- [EXERCISE A]: Which lines of the records contain the string "browser"? Pull out each of those lines.

Hi There! Welcome to my blog with personalized rants about things I'm thinking about.

7 replies on “Quarter-Life Crisis (And How To Deal With It)

  1. So glad you are back to blogging!

    Ack! You brought flashbacks from just weeks before my first child was born!

    It’s scary!!!

    But you are so right, there are good works ahead that God has already ordained for you to do and He is preparing you for them.

    He is faithful. He will lead you one step at a time. You never know where you will wind up. It’s an adventure!

    The best advice I got before Josiah was born is, “babies are portable!”

    It’s true. I have not missed out on much because I happened to have one or two or six kids in tow. They just came along for the ride 😀

    1. I always think of you when I begin to panic about having a baby! If you can do this so can I, right? I love how you always take your kids with you and you don’t let them stop you from doing what you love! It’s so important for us new mamma’s to see it modeled!

- [Dataset excerpts]:
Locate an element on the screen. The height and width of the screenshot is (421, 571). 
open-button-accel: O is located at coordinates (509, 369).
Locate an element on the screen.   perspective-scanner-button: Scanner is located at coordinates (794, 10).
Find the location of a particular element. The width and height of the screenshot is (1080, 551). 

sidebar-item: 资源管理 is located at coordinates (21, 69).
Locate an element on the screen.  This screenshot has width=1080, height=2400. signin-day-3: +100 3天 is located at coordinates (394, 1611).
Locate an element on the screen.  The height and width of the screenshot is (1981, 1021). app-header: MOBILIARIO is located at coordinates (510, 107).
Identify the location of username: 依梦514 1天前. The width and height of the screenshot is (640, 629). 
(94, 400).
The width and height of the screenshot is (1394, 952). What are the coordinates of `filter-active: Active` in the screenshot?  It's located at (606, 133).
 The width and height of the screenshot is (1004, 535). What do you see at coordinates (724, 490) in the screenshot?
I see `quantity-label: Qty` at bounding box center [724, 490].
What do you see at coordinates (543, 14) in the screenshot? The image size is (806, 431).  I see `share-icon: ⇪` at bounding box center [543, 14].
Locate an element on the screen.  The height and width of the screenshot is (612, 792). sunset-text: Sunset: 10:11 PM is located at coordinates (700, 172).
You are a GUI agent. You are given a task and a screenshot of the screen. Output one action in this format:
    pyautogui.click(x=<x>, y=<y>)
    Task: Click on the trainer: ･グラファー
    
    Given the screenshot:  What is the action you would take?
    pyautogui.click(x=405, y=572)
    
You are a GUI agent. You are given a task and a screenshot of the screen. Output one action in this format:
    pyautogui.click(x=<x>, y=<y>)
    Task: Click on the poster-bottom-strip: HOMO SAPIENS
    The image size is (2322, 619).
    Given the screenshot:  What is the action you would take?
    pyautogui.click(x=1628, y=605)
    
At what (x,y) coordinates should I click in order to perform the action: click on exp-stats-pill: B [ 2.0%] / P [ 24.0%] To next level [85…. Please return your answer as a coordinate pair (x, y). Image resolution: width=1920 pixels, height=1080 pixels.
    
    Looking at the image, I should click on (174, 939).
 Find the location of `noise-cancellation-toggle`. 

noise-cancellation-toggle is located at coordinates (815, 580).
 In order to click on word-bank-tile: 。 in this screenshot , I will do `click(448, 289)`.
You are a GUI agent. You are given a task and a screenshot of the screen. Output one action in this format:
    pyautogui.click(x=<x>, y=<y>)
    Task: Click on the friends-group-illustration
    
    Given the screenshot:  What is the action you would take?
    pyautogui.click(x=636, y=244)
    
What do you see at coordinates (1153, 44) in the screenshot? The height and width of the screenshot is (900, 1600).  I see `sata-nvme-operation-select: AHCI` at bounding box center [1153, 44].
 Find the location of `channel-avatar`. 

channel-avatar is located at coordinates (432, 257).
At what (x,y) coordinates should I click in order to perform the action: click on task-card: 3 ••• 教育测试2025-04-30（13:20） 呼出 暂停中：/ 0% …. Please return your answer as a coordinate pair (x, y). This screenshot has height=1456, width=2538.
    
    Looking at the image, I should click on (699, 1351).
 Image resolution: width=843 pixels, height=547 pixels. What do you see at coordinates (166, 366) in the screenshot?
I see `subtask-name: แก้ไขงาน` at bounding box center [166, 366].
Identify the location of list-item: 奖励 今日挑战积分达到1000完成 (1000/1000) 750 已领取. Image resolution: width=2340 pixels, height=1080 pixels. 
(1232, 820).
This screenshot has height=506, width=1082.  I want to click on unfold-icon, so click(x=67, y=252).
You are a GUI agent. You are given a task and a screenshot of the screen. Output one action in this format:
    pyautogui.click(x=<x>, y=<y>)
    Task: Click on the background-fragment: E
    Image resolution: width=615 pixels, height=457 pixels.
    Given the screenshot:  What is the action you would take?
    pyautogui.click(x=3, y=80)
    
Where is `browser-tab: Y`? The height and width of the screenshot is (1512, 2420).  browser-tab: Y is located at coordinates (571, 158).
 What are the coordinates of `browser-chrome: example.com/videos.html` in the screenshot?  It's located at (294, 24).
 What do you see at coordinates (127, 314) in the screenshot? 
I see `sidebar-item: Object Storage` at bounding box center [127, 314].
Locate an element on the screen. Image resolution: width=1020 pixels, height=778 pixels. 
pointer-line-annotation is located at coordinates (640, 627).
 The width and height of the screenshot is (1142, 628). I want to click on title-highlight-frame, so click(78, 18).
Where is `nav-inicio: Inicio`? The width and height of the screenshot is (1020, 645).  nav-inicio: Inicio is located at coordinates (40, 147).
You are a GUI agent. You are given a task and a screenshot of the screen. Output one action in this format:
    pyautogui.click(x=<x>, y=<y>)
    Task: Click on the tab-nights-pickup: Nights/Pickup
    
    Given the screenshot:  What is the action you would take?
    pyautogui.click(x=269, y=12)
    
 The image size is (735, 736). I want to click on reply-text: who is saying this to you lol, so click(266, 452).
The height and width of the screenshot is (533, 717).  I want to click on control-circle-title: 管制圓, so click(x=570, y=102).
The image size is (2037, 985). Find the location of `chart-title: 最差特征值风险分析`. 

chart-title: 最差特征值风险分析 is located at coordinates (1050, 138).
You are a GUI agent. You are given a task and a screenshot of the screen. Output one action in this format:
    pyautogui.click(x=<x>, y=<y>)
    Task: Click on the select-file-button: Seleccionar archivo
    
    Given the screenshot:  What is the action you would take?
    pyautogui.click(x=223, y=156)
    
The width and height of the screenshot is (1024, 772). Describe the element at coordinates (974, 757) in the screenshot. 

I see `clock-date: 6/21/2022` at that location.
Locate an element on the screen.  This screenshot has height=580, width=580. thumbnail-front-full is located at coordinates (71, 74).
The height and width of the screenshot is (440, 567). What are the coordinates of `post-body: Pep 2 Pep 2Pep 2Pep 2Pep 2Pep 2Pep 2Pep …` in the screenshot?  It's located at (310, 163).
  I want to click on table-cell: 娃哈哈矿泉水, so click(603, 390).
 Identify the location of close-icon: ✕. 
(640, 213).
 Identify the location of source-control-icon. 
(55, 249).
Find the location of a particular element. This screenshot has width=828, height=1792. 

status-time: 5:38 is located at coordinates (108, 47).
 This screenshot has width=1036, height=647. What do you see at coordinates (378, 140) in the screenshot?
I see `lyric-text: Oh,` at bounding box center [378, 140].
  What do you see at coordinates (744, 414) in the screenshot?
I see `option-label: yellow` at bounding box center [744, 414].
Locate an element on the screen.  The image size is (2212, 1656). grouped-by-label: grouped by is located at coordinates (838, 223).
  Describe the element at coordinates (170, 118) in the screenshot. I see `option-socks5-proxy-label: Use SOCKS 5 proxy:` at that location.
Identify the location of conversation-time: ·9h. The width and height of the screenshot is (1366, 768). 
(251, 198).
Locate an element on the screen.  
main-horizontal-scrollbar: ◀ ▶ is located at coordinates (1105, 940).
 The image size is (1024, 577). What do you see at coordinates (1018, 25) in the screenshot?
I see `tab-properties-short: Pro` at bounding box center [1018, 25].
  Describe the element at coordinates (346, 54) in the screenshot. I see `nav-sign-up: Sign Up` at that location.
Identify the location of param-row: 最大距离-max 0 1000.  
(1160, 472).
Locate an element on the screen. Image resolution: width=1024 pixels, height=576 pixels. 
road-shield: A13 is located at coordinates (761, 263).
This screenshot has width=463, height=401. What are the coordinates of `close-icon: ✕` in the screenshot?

- [EXERCISE B]: Can you resume the blog comment thread on the quarter-life crisis post, starting after its final sentence?

- [RESULT A]:
Where is `browser-tab: Y`? The height and width of the screenshot is (1512, 2420).  browser-tab: Y is located at coordinates (571, 158).
 What are the coordinates of `browser-chrome: example.com/videos.html` in the screenshot?  It's located at (294, 24).

- [RESULT B]:
  2. It’s like you’re reading my mind! Oh wait… That’s because we’ve been talking about this a lot! 😉 I’m so glad you wrote this out on a blog, sis! 😊

    Also, I think I have a fun project that we can do… 🤔

  3. Great read, Victoria!
    Much truth!
    I have a niece that began as a Special Education Teacher, then returned to school to become an RN and now at almost 50, she is working on becoming a PA!

  4. I love this! As someone who just turned 40 last year and took a giant leap to change my life I so agree with so much of what you said. Even though I am a long ways from 20 something I still remember 25 was my hardest birthday! We put so much pressure on ourselves because we can’t see all the future but God is good and you are so right that the key is embracing each season while moving forward to learn, grow and live in peace!

    1. Thank you for commenting, Shawna! Its good to hear someone who was there and done that. It’s definitely been a very hard part of my life as I approach 25, as well. But I’m glad that feels are feelings and not realities.